For Sentinel-1 data, in total, 400 S1A/BSLCIW products acquired between 1st of May 20017 and 30th of October 2018, were processed. 87 products were from relative orbit number (RON)160, 62 from RON131, 84 from RON87, 93 from RON58, and 60 from RON29. These were organised into S1A/S1B 6-day pairs. Sentinel-2 provides high spatial resolution optical imagery to perform terrestrial observations with global coverage of the Earth’s land surface. Sentinel-2 data is provided by the European Space Agency (ESA) together with a cloud mask, which can filter clouds on the image with moderately good accuracy. 400 Sentinel-2A and -2B L2A products acquired between 1 May 2017 and 30 October 2018 were processed. Each Sentinel-2 image is a maximum of three days off from the closest Sentinel-1 image. Only the NDVI was derived from Sentinel-2. NDVI has been widely used in the classification of grassland24,51 and that is mainly due to its ability in limiting spectral noise. The spatial resolution of the derived Sentinel-2 NDVI feature is 10 m.
***
== Task to complete ==
Could you carry on the passage about processing Sentinel-1 and Sentinel-2 imagery, starting right after its last sentence?

== Records ==
***
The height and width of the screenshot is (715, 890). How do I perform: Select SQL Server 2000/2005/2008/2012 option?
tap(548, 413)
***
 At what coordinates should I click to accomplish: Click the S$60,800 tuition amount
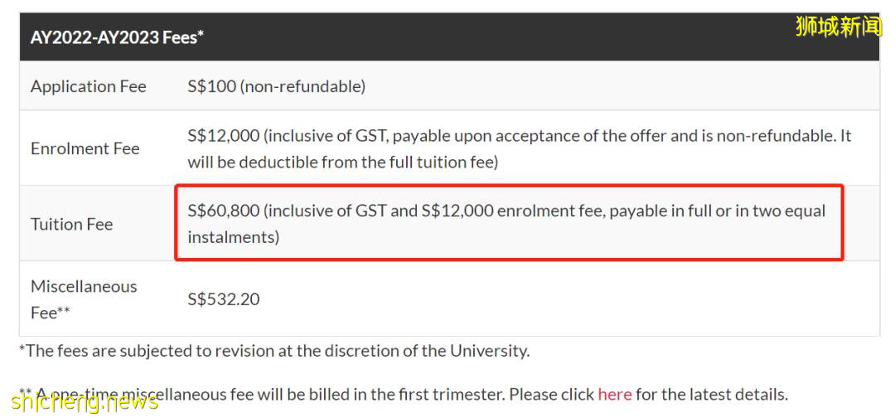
***
== Output of the exercise ==
Methods

The goal of the analysis is to detect mowing events from Sentinel-1 (S-1) and Sentinel-2 (S-2) data. For this, coherence time series were calculated about every field in the database about the event. Average coherence of a field, imaging geometry parameters, imaging time and average NDVI were stored in a database. The database formation process involved preprocessing many satellite images where average coherence and NDVI value was calculated for every parcel for every available date (constrained by image availability and cloud cover). The overall scheme of the proposed methodology is illustrated in Fig. 2. First, the time-series data from S-1 and S-2 images are preprocessed. Then, the most important features are used in a deep neural network to predict mowing events. The model has a reject region option that enables the model to abstain from the prediction in case of uncertainty, which increases trust in the model.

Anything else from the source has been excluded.